A Genius Innovation for the CEO’s playbook from the German Military

In the early 19th century the Prussian military developed an innovation so sophisticated that it gave them and the German Military an advantage that lasted at least 150 years. It’s an innovation that’s just as relevant today and not just to the military because it contains within it many of the secrets of success for organizations coping with disruption, pressure and change.

There have been many inventions in the history of warfare that have provided a winning advantage; the horse stirrup, gunpowder, machine guns and tanks were all innovations that created a technological advantage.   Most of these advantages were temporary, as the enemy responded with an effective counter measure or figuring out the new technology for themselves.

The German Army’s innovation was not so easy to copy – it was easy to see and feel the symptoms of their success but the root cause was poorly understood. What the Prussians initiated and the Germans perfected was a comprehensive approach to identifying, developing and empowering their most talented officers. They called it The General Staff System.

Originally it was conceived as an antidote to the perils of leaving high command to the aristocracy – a social elite in whom society presumed all sorts of natural genius should reside. A conceit that Napoleon’s armies literally put to the sword. Crushed by Napoleon in 1806, Prussia’s eventual reforms of the Army were designed to ensure that talent and merit were put at the heart of the Army’s leadership.

 

Here are 3 key principles and practices in the system that every CEO could adopt:

 

  1. Mentor and develop your leaders. Von Molke was chief of the General Staff for thirty years.
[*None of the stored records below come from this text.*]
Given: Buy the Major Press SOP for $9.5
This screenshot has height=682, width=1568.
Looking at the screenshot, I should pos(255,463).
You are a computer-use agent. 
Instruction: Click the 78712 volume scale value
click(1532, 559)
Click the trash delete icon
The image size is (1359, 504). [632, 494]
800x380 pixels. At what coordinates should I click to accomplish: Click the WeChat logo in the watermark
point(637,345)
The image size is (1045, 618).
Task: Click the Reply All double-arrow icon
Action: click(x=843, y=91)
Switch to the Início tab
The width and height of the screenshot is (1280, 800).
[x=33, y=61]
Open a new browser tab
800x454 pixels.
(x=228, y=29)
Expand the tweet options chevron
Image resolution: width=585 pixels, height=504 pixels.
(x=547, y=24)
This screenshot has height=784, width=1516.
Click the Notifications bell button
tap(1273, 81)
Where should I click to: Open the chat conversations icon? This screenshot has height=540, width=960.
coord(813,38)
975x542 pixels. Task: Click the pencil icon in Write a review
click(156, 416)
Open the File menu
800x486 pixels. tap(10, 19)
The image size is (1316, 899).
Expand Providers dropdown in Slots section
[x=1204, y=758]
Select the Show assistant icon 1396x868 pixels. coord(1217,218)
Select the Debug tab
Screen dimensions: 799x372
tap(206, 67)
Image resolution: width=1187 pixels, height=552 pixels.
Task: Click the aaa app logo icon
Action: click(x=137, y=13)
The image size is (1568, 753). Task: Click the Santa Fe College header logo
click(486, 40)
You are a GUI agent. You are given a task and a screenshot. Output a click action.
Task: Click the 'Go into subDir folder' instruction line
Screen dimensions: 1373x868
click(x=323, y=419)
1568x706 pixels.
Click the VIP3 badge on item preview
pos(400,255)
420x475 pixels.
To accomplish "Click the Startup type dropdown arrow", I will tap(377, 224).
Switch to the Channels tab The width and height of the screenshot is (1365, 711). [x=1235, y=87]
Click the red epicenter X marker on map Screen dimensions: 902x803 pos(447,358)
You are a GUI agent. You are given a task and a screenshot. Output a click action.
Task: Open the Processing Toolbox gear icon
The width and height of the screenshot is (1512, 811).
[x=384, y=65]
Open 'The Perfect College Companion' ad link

His habit was to personally select the top 12 graduates of the staff college programme and then personally tutor and mentor them. The most senior officer in the army took personal control of the education of his key talent. It ensured they were in his head and thought like him. Spread through the chain of command Moltke could have confidence that his intentions would be clearly understood and acted upon as though he were there. Far too few senior leaders are actively involved in the leadership development of their key talent.

 

  1. Take Advice.  ‘The commander must be supported by obedient, independent and critical advising General Staff officers’. This sounds obvious common sense, yet many leaders buttress their lack of self-confidence in themselves by preferring yes-men and sycophants. Setting up a feeble culture that ignores the hard truths we need to hear and creating a cosy echo chamber where ideas and analysis are never challenged. To listen effectively implies a willingness to change your mind. Good decisions in complex and ambiguous situations require the insight, feedback and input of the team – the leaders role remains always to exercise judgment in making decisions but sound counsel is critical to this.

 

  1. Connect Your Leaders. Leadership needs to be networked across the organization. Not in a rigid top down hierarchy but in a dynamic and elastic network that connects top and bottom, junior and senior. Authority to decide and act moves to information (usually with junior leaders at the coalface) and not the other way around. Empowering junior leaders to act creates risk – but the hedge is that you’ve trained them to think like you and you’ve given them the context in which to exercise their judgement – clarity of what the organisation aims and objectives are. Many senior leaders think they have all the levers, the reality is they’re not connected to anything because junior leaders have not been taught to develop judgement or empowered to act.

 

The General Staff created a brotherhood of professional officers with an egalitarian commitment to the excellence of the organization they served. Rank and status were secondary to professional competence & the ability to think and lead in order to translate decisions into timely and effective action.  The problem the Prussians first set out to solve – how to make good decisions in complex fast moving situations and ensure effective timely execution – has never really gone away. The solution remains as elegant and effective if we can grasp the principles and apply them in our own unique context.